(Aim of the exercise) Copy out all of the following material word for word, keeping every line unchanged.

(Supplied material)

□ □ □ □ □ □ □

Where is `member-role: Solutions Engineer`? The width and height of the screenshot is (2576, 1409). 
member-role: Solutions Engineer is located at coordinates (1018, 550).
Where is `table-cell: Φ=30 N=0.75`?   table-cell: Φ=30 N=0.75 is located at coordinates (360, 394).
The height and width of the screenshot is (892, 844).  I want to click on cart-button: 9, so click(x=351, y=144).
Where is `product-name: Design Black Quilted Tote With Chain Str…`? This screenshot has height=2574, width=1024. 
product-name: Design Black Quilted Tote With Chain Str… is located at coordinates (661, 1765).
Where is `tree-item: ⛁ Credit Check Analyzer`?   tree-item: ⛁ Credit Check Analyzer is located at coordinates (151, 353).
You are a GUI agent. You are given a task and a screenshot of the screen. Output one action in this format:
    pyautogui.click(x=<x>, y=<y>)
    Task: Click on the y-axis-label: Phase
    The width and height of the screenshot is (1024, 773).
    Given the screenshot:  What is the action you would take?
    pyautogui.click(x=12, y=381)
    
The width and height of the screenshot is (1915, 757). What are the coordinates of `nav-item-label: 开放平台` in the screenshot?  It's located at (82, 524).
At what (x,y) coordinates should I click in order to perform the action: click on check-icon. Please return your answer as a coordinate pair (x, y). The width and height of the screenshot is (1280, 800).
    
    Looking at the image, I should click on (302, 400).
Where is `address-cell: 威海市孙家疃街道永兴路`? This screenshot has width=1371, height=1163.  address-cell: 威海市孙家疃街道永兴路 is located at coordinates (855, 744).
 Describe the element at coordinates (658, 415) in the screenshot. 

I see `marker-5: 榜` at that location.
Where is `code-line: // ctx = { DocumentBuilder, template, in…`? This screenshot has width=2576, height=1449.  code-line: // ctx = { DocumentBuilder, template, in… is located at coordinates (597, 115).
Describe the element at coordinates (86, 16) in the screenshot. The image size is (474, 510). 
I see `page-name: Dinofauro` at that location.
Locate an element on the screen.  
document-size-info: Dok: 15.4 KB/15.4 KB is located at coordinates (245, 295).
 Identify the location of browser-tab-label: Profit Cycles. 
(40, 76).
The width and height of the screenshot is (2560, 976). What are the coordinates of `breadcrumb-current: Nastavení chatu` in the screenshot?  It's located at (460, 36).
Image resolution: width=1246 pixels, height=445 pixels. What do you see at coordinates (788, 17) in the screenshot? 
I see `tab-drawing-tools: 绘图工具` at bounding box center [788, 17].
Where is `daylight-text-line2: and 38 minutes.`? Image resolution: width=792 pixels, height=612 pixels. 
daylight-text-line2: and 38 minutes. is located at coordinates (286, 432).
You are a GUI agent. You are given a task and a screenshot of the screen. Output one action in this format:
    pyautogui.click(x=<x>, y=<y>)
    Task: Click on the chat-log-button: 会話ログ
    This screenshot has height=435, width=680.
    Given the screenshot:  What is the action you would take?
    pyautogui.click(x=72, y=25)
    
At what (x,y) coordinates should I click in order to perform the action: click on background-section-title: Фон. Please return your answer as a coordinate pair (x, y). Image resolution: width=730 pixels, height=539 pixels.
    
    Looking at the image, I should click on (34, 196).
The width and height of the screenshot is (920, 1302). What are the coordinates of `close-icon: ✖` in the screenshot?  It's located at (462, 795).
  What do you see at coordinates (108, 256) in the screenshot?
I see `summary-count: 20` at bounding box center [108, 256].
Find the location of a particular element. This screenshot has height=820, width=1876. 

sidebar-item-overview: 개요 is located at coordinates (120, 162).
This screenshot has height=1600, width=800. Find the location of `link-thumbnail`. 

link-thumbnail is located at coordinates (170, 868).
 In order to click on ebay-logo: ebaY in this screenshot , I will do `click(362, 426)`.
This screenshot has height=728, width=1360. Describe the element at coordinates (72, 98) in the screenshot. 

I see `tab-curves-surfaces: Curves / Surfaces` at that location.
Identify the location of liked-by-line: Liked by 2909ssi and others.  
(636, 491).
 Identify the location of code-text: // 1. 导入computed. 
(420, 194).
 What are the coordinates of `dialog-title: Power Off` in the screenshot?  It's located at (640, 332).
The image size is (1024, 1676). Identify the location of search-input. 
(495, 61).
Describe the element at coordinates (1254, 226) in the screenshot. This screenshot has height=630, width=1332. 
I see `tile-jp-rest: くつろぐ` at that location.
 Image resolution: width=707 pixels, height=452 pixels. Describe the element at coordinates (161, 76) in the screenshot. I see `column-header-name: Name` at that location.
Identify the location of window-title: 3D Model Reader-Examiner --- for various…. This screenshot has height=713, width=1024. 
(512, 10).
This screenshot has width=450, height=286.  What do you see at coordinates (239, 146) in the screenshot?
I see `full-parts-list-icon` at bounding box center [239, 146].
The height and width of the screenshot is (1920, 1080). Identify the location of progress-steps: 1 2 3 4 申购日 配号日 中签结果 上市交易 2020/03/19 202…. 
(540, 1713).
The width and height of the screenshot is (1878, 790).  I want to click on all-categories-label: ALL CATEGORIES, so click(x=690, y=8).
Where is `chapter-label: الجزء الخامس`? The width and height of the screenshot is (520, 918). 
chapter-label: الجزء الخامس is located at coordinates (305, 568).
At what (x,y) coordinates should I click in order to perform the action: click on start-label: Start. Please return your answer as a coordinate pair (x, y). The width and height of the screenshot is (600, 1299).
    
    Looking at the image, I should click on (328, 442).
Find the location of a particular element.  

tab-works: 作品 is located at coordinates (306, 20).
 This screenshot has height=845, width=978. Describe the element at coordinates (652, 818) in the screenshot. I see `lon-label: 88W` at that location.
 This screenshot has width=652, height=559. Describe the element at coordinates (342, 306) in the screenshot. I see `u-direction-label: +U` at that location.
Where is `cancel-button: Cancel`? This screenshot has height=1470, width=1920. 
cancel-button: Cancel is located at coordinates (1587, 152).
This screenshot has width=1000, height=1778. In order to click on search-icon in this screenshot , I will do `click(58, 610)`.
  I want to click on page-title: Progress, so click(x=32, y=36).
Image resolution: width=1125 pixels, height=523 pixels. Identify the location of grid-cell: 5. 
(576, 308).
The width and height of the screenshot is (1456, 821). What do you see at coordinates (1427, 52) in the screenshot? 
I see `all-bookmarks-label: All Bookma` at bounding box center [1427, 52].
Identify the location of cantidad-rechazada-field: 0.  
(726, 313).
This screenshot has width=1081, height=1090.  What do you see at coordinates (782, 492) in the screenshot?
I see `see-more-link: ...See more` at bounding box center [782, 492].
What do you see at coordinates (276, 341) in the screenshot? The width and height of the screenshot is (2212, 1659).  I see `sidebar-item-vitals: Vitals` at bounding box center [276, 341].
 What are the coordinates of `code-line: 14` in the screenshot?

□ □ □ □ □ □ □

(Reply)
Where is `member-role: Solutions Engineer`? The width and height of the screenshot is (2576, 1409). 
member-role: Solutions Engineer is located at coordinates (1018, 550).
Where is `table-cell: Φ=30 N=0.75`?   table-cell: Φ=30 N=0.75 is located at coordinates (360, 394).
The height and width of the screenshot is (892, 844).  I want to click on cart-button: 9, so click(x=351, y=144).
Where is `product-name: Design Black Quilted Tote With Chain Str…`? This screenshot has height=2574, width=1024. 
product-name: Design Black Quilted Tote With Chain Str… is located at coordinates (661, 1765).
Where is `tree-item: ⛁ Credit Check Analyzer`?   tree-item: ⛁ Credit Check Analyzer is located at coordinates (151, 353).
You are a GUI agent. You are given a task and a screenshot of the screen. Output one action in this format:
    pyautogui.click(x=<x>, y=<y>)
    Task: Click on the y-axis-label: Phase
    The width and height of the screenshot is (1024, 773).
    Given the screenshot:  What is the action you would take?
    pyautogui.click(x=12, y=381)
    
The width and height of the screenshot is (1915, 757). What are the coordinates of `nav-item-label: 开放平台` in the screenshot?  It's located at (82, 524).
At what (x,y) coordinates should I click in order to perform the action: click on check-icon. Please return your answer as a coordinate pair (x, y). The width and height of the screenshot is (1280, 800).
    
    Looking at the image, I should click on (302, 400).
Where is `address-cell: 威海市孙家疃街道永兴路`? This screenshot has width=1371, height=1163.  address-cell: 威海市孙家疃街道永兴路 is located at coordinates (855, 744).
 Describe the element at coordinates (658, 415) in the screenshot. 

I see `marker-5: 榜` at that location.
Where is `code-line: // ctx = { DocumentBuilder, template, in…`? This screenshot has width=2576, height=1449.  code-line: // ctx = { DocumentBuilder, template, in… is located at coordinates (597, 115).
Describe the element at coordinates (86, 16) in the screenshot. The image size is (474, 510). 
I see `page-name: Dinofauro` at that location.
Locate an element on the screen.  
document-size-info: Dok: 15.4 KB/15.4 KB is located at coordinates (245, 295).
 Identify the location of browser-tab-label: Profit Cycles. 
(40, 76).
The width and height of the screenshot is (2560, 976). What are the coordinates of `breadcrumb-current: Nastavení chatu` in the screenshot?  It's located at (460, 36).
Image resolution: width=1246 pixels, height=445 pixels. What do you see at coordinates (788, 17) in the screenshot? 
I see `tab-drawing-tools: 绘图工具` at bounding box center [788, 17].
Where is `daylight-text-line2: and 38 minutes.`? Image resolution: width=792 pixels, height=612 pixels. 
daylight-text-line2: and 38 minutes. is located at coordinates (286, 432).
You are a GUI agent. You are given a task and a screenshot of the screen. Output one action in this format:
    pyautogui.click(x=<x>, y=<y>)
    Task: Click on the chat-log-button: 会話ログ
    This screenshot has height=435, width=680.
    Given the screenshot:  What is the action you would take?
    pyautogui.click(x=72, y=25)
    
At what (x,y) coordinates should I click in order to perform the action: click on background-section-title: Фон. Please return your answer as a coordinate pair (x, y). Image resolution: width=730 pixels, height=539 pixels.
    
    Looking at the image, I should click on (34, 196).
The width and height of the screenshot is (920, 1302). What are the coordinates of `close-icon: ✖` in the screenshot?  It's located at (462, 795).
  What do you see at coordinates (108, 256) in the screenshot?
I see `summary-count: 20` at bounding box center [108, 256].
Find the location of a particular element. This screenshot has height=820, width=1876. 

sidebar-item-overview: 개요 is located at coordinates (120, 162).
This screenshot has height=1600, width=800. Find the location of `link-thumbnail`. 

link-thumbnail is located at coordinates (170, 868).
 In order to click on ebay-logo: ebaY in this screenshot , I will do `click(362, 426)`.
This screenshot has height=728, width=1360. Describe the element at coordinates (72, 98) in the screenshot. 

I see `tab-curves-surfaces: Curves / Surfaces` at that location.
Identify the location of liked-by-line: Liked by 2909ssi and others.  
(636, 491).
 Identify the location of code-text: // 1. 导入computed. 
(420, 194).
 What are the coordinates of `dialog-title: Power Off` in the screenshot?  It's located at (640, 332).
The image size is (1024, 1676). Identify the location of search-input. 
(495, 61).
Describe the element at coordinates (1254, 226) in the screenshot. This screenshot has height=630, width=1332. 
I see `tile-jp-rest: くつろぐ` at that location.
 Image resolution: width=707 pixels, height=452 pixels. Describe the element at coordinates (161, 76) in the screenshot. I see `column-header-name: Name` at that location.
Identify the location of window-title: 3D Model Reader-Examiner --- for various…. This screenshot has height=713, width=1024. 
(512, 10).
This screenshot has width=450, height=286.  What do you see at coordinates (239, 146) in the screenshot?
I see `full-parts-list-icon` at bounding box center [239, 146].
The height and width of the screenshot is (1920, 1080). Identify the location of progress-steps: 1 2 3 4 申购日 配号日 中签结果 上市交易 2020/03/19 202…. 
(540, 1713).
The width and height of the screenshot is (1878, 790).  I want to click on all-categories-label: ALL CATEGORIES, so click(x=690, y=8).
Where is `chapter-label: الجزء الخامس`? The width and height of the screenshot is (520, 918). 
chapter-label: الجزء الخامس is located at coordinates (305, 568).
At what (x,y) coordinates should I click in order to perform the action: click on start-label: Start. Please return your answer as a coordinate pair (x, y). The width and height of the screenshot is (600, 1299).
    
    Looking at the image, I should click on (328, 442).
Find the location of a particular element.  

tab-works: 作品 is located at coordinates (306, 20).
 This screenshot has height=845, width=978. Describe the element at coordinates (652, 818) in the screenshot. I see `lon-label: 88W` at that location.
 This screenshot has width=652, height=559. Describe the element at coordinates (342, 306) in the screenshot. I see `u-direction-label: +U` at that location.
Where is `cancel-button: Cancel`? This screenshot has height=1470, width=1920. 
cancel-button: Cancel is located at coordinates (1587, 152).
This screenshot has width=1000, height=1778. In order to click on search-icon in this screenshot , I will do `click(58, 610)`.
  I want to click on page-title: Progress, so click(x=32, y=36).
Image resolution: width=1125 pixels, height=523 pixels. Identify the location of grid-cell: 5. 
(576, 308).
The width and height of the screenshot is (1456, 821). What do you see at coordinates (1427, 52) in the screenshot? 
I see `all-bookmarks-label: All Bookma` at bounding box center [1427, 52].
Identify the location of cantidad-rechazada-field: 0.  
(726, 313).
This screenshot has width=1081, height=1090.  What do you see at coordinates (782, 492) in the screenshot?
I see `see-more-link: ...See more` at bounding box center [782, 492].
What do you see at coordinates (276, 341) in the screenshot? The width and height of the screenshot is (2212, 1659).  I see `sidebar-item-vitals: Vitals` at bounding box center [276, 341].
 What are the coordinates of `code-line: 14` in the screenshot?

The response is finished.